A reportagem da VISÃO, em novembro de 2003, tema principal de capa, tinha, no título de chamada, a pergunta do momento: “O que é que Marcelo tem?” Eleito, 12 anos depois, aos 67 de idade, Presidente da República, “o que é queMarcelo tem?” é uma pergunta com igual atualidade. Para responder a ela, voltamos a ouvir a maior parte dos depoentes de há 12 anos (alguns preferiram não falar). O que disseram então? Se Louçã falhava no seu vaticínio, José Miguel Júdice seria, em 2003, premonitório: “Eu sentir-me-ia honrado em viver num país que o tivesse como Presidente da República.” E agora, está contente? Júdice é taxativo: “Marcelo tem inteligência, capacidade de comunicação com todos os públicos, sentido de humor, empatia fácil, otimismo, moderação e habilidade política. E autoridade em matéria constitucional, experiência política e relações fáceis com políticos de todas as áreas ideológicas. Tudo isso faz-me ter esperança no futuro.”
Tantos elogios obrigam-nos a regressar a um mais cético Francisco Louçã, que garantia em 2003: “Ele é assumidamente tendencioso, senão, não teria graça nenhuma.” Hoje, com Marcelo a fazer as malas para Belém, conclui: “Em 2003Marcelo desistiu, em 2005 esperou por Cavaco, em 2015 não esperou por ninguém. Aboliu o sismógrafo e tornou-se uma promessa de política de centro, porque é assim que se ganham eleições presidenciais pelo menos por agora. Fez tudo bem, ou seja, ninguém sabe o que ele quer e já ninguém explica isto aos domingos.”
O QUE DIZ O SUCESSOR
Manuel Alegre, que foi apoiante de Maria de Belém nestas presidenciais, e ele próprio ex-candidato, dizia sobre Marcelo, à VISÃO, em 2003: “Às vezes, um elogio dele é pior do que uma ferroada de lacrau.” Hoje, leva-o mais a sério: “Conseguiu, muitas vezes, ser autónomo em relação ao poder exercido pelos seus, numa relativa autonomia bem doseada e sábia. É um homem muito inteligente e um grande comunicador de televisão, mesmo com aqueles tiques de andar à esquerda e à direita e ter estacionado ao centro.
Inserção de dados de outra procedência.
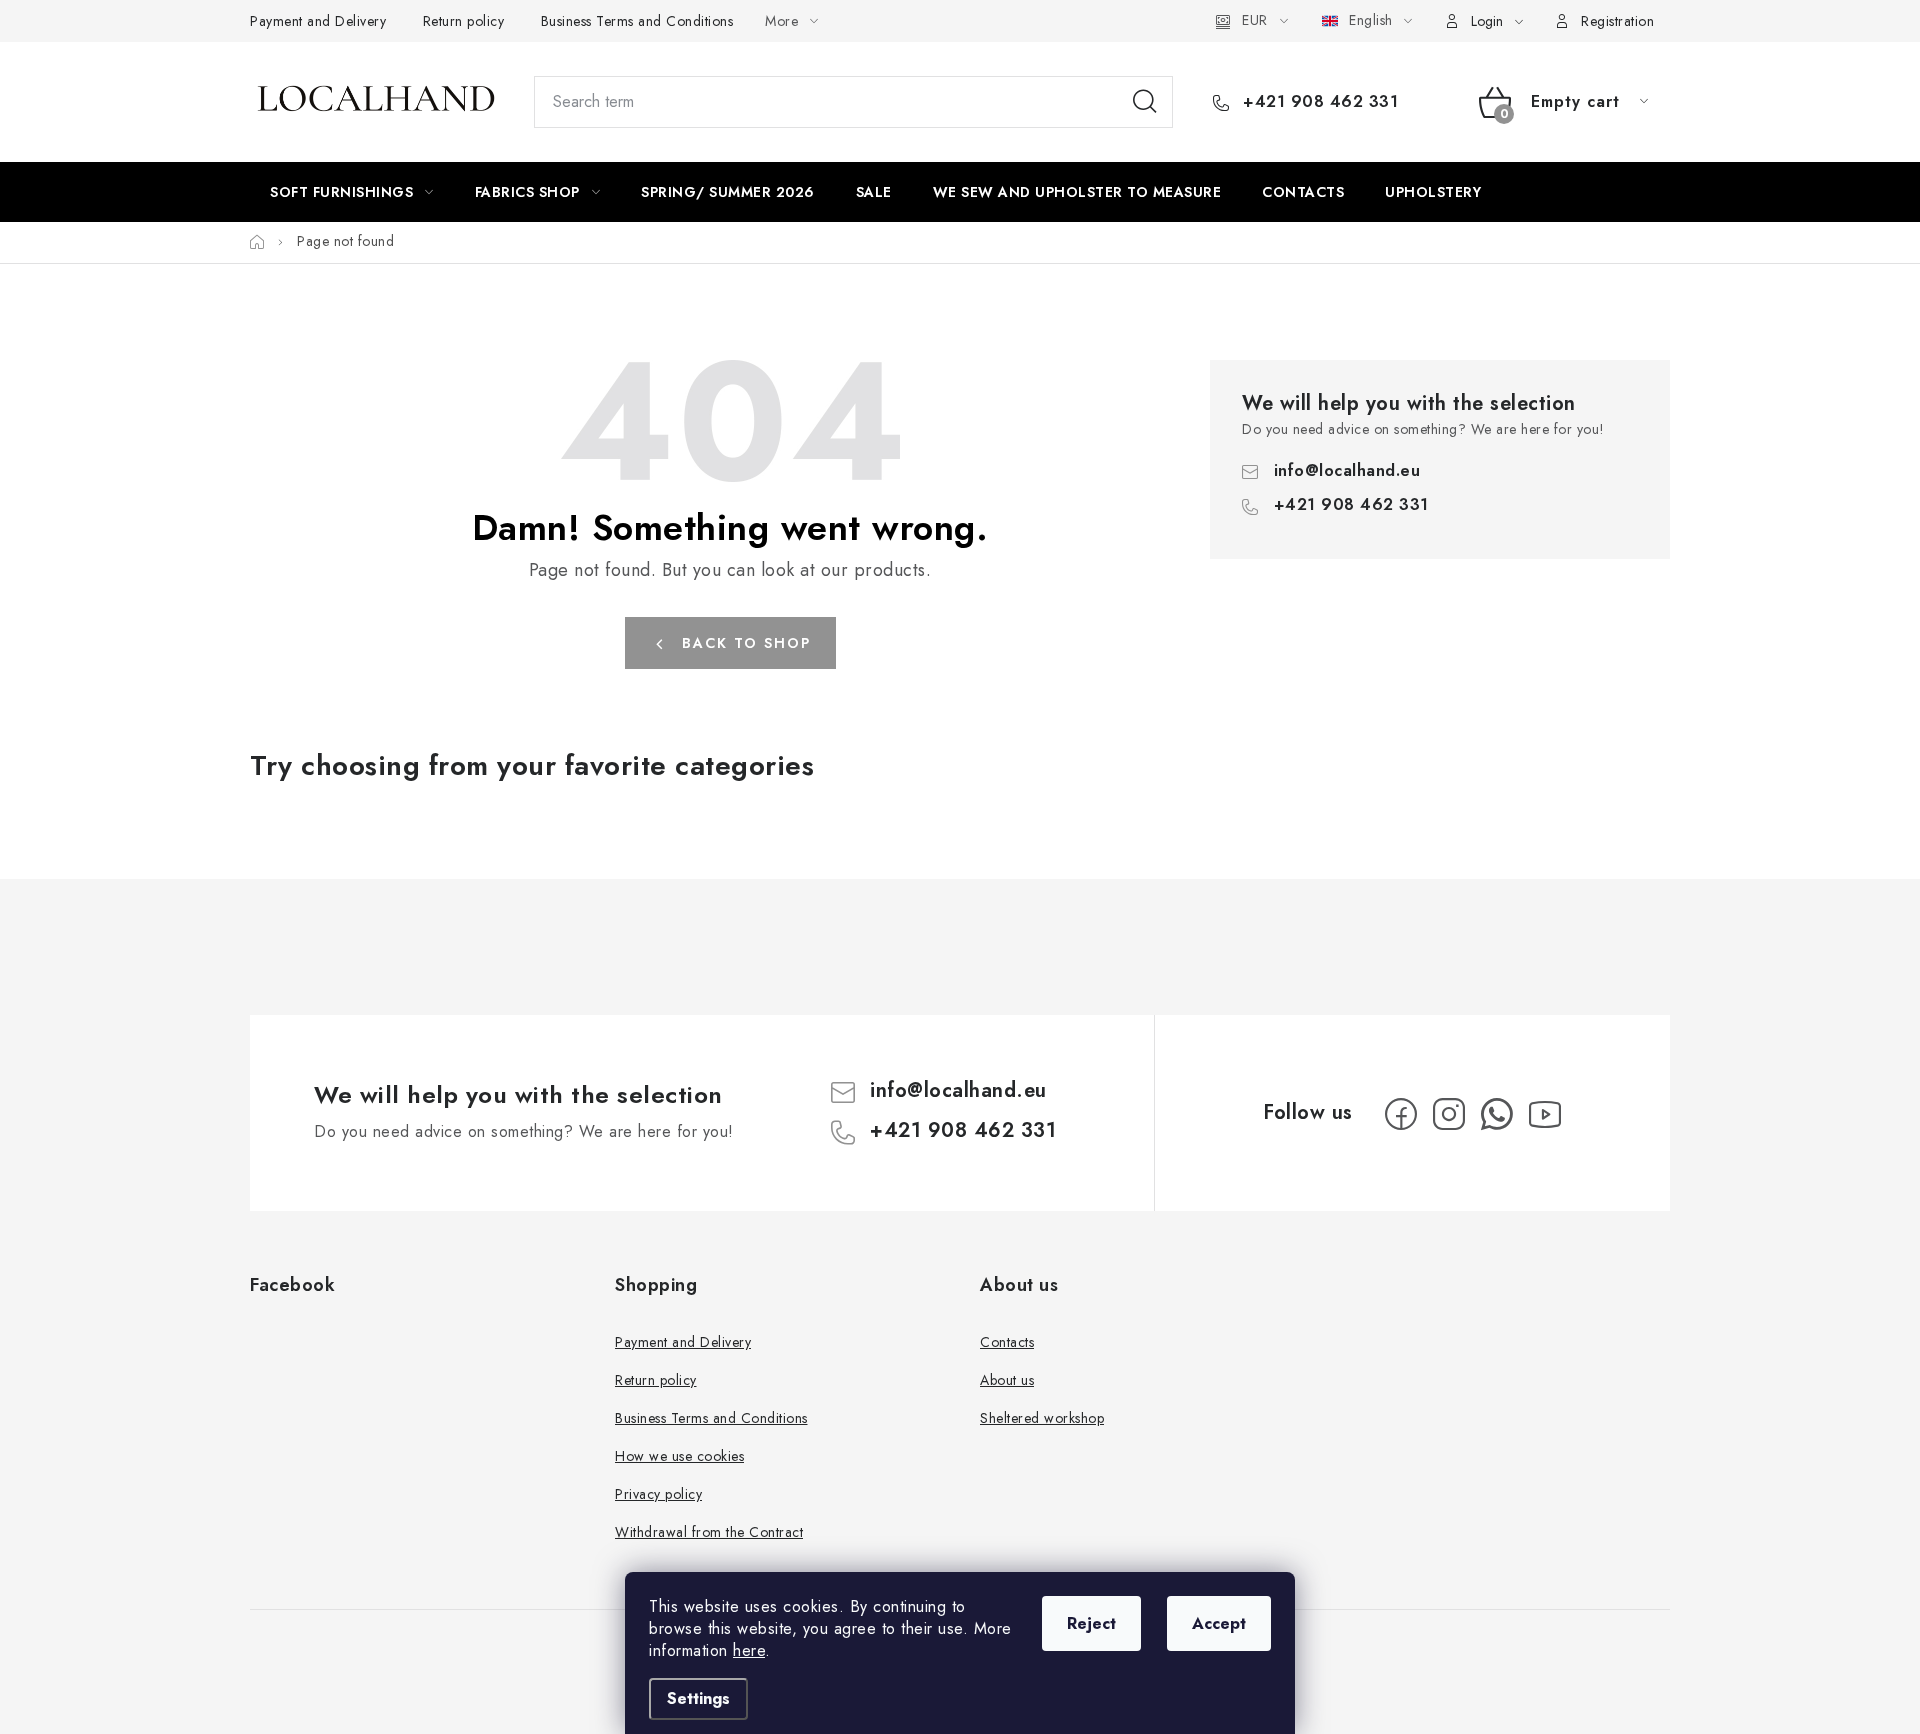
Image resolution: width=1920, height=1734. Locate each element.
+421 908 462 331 (1318, 102)
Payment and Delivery (318, 21)
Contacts (1007, 1342)
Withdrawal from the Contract (709, 1532)
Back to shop (746, 643)
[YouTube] (1545, 1114)
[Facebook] (1401, 1114)
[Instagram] (1449, 1114)
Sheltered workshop (1042, 1418)
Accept (1219, 1623)
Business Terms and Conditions (637, 21)
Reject (1091, 1623)
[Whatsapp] (1497, 1114)
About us (1007, 1380)
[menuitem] (352, 192)
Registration (1617, 21)
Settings (698, 1698)
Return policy (464, 21)
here (749, 1650)
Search (1145, 102)
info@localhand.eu (1347, 470)
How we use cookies (679, 1456)
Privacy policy (658, 1494)
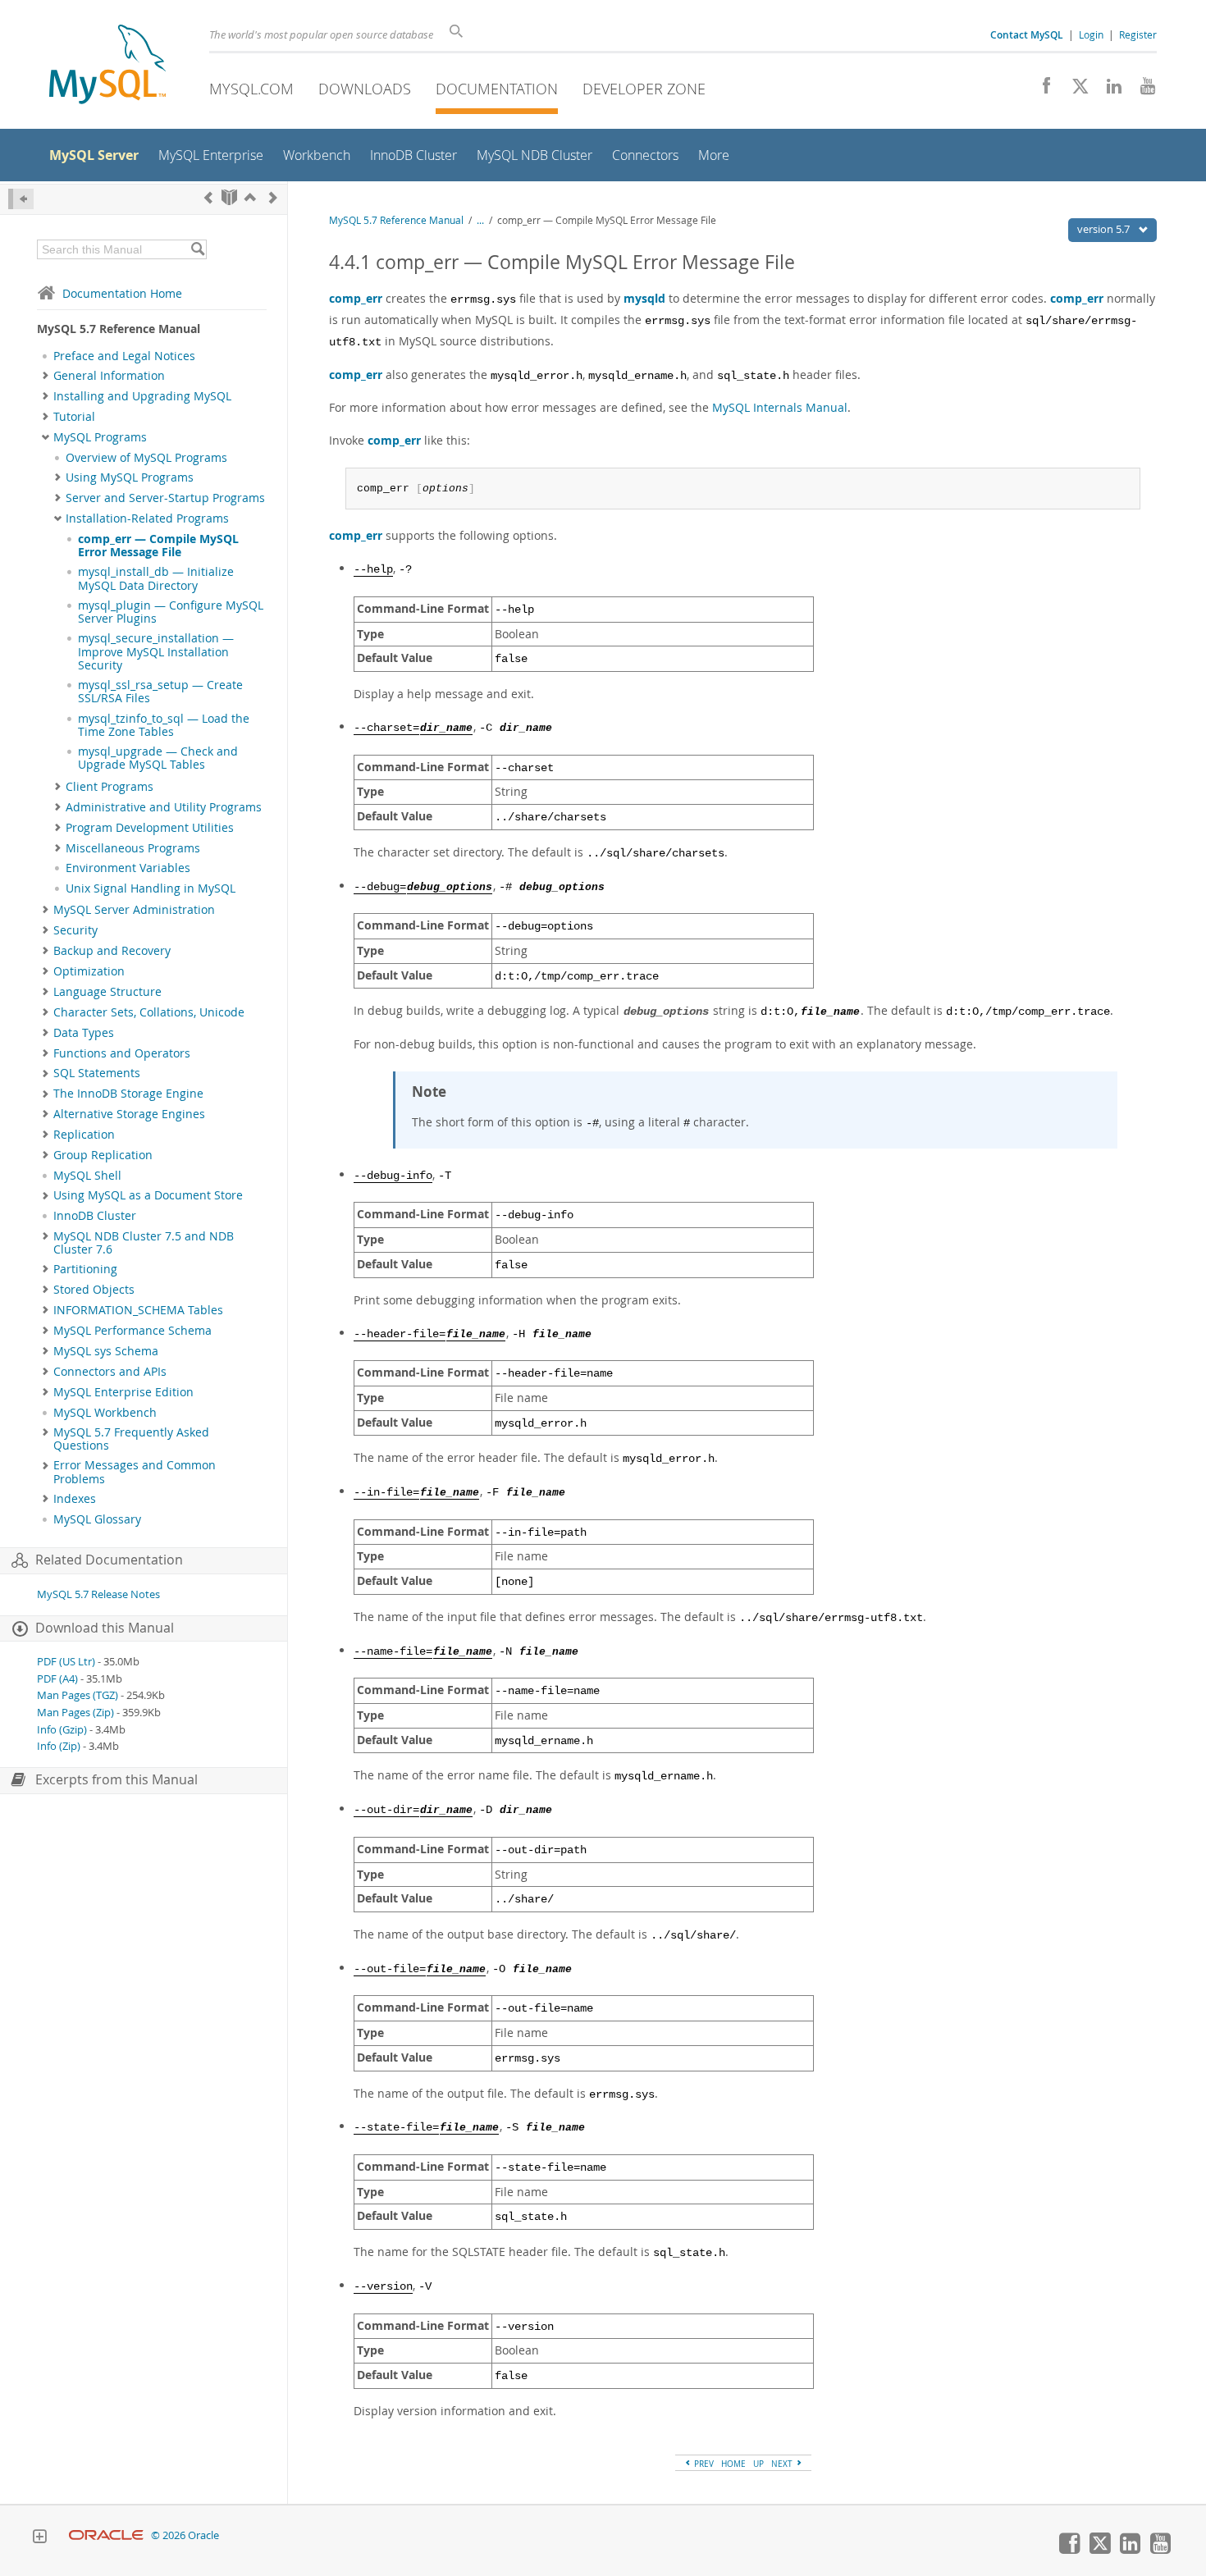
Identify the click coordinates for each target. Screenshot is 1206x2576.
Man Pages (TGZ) (77, 1695)
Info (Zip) (58, 1746)
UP (758, 2463)
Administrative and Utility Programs (164, 807)
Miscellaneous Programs (133, 848)
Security (75, 930)
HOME (733, 2463)
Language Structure (107, 991)
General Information (109, 375)
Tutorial (74, 416)
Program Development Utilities (150, 827)
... (480, 220)
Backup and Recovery (112, 950)
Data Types (83, 1032)
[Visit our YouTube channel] (1141, 90)
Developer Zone (644, 88)
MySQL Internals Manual (779, 407)
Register (1138, 34)
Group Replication (103, 1155)
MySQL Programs (100, 437)
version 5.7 (1104, 229)
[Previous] (208, 197)
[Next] (273, 197)
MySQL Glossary (97, 1519)
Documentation (497, 88)
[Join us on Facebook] (1041, 90)
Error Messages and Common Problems (134, 1472)
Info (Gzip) (62, 1730)
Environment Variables (128, 868)
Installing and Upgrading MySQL (142, 396)
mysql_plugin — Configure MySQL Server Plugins (170, 612)
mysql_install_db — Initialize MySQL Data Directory (156, 578)
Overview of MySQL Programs (146, 457)
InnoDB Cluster (94, 1215)
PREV (703, 2463)
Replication (84, 1134)
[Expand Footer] (39, 2538)
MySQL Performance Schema (132, 1330)
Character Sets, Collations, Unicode (148, 1012)
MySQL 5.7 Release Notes (98, 1594)
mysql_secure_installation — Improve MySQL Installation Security (156, 652)
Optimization (89, 971)
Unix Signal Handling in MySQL (150, 888)
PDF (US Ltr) (66, 1662)
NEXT (783, 2463)
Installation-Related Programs (147, 518)
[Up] (250, 197)
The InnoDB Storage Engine (128, 1093)
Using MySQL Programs (130, 477)
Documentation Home (122, 293)
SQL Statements (96, 1073)
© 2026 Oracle (185, 2535)
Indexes (74, 1498)
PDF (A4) (57, 1679)
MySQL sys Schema (105, 1351)
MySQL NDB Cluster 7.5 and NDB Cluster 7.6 (143, 1243)
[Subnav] (45, 376)
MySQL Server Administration (134, 909)
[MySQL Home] (107, 66)
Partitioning (85, 1269)
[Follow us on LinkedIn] (1108, 90)
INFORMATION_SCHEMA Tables (138, 1310)
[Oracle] (106, 2535)
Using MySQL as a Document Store (148, 1195)
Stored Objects (94, 1289)
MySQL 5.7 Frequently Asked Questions (131, 1439)
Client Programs (109, 786)
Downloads (364, 88)
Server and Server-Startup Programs (165, 498)
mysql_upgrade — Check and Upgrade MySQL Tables (158, 758)
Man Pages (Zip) (75, 1713)
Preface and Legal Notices (124, 356)
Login (1091, 34)
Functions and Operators (121, 1053)
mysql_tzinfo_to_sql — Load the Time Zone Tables (163, 725)
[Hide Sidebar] (21, 199)
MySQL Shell (87, 1175)
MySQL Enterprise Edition (123, 1392)
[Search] (197, 249)
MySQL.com (251, 88)
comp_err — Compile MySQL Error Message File (158, 546)
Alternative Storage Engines (129, 1114)
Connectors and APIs (110, 1371)
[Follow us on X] (1074, 90)
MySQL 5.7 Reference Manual (396, 220)
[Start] (229, 197)
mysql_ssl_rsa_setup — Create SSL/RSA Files (160, 692)
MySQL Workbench (105, 1412)
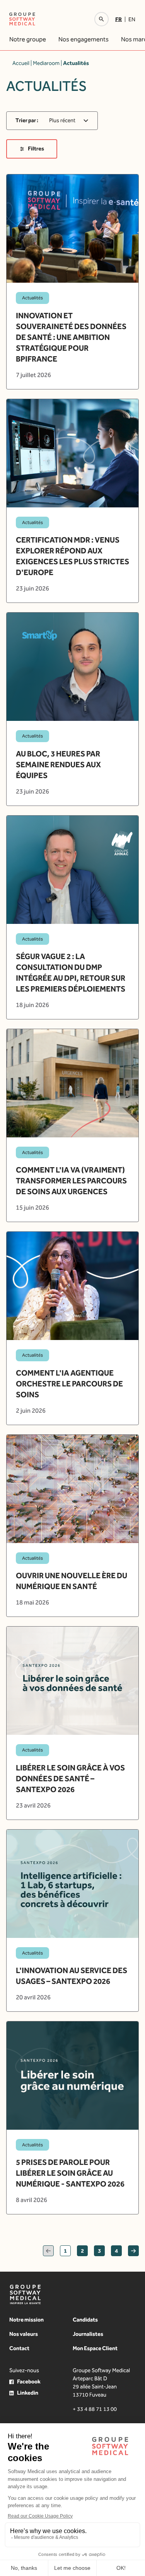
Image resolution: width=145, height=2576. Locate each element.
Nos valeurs (23, 2334)
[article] (72, 281)
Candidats (85, 2320)
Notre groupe (27, 39)
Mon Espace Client (95, 2348)
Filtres (36, 148)
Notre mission (26, 2320)
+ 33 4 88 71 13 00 (95, 2409)
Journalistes (88, 2334)
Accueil (20, 63)
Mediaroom (46, 63)
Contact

E tem alguma eficácia, nesse aparente distanciamento em relação à sua própria família política.”
Marques Mendes, que o substituiu como “pregador de domingo” (mas na SIC), com o mesmo registo aparentemente descomprometido, ou, pelo menos, não sectário, dizia então que Marcelo tinha “o condão de fazer as pessoas entenderem as questões, os problemas e as mensagens, por mais difíceis ou sofisticadas que elas sejam.” Passados todos estes anos, acrescenta ao julgamento de então o “carisma” e a “independência, um atributo que os portugueses cada vez valorizam mais na ação política”. E traça um estilo para Belém: “Marcelo passou a ter agora uma legitimidade própria muito reforçada, porque teve uma vitória que é apenas dele próprio, não apropriável por ninguém, no quadro da candidatura presidencial vencedora menos partidária de sempre.”
O ‘FRAQUINHO’ DE ANA GOMES
Os testemunhos sucedem-se. Telmo Correia, deputado do CDS, metia algum veneno, em 2003, dizendo que Marcelo tinha influência, sobretudo, no PS. Estava-se longe da “recomendação” conjunta de PSD e CDS do voto no professor. Hoje, Telmo assevera que “se há 12 anos tinha sobretudo influência na política e na oposição, agora conquistou uma relação direta com os portugueses.” E brinca com a questão que a VISÃO recupera: “O que é que o Marcelo tem? A pergunta lembra a letra de Carmen Miranda e a resposta clássica da Baiana era: graça como ninguém!”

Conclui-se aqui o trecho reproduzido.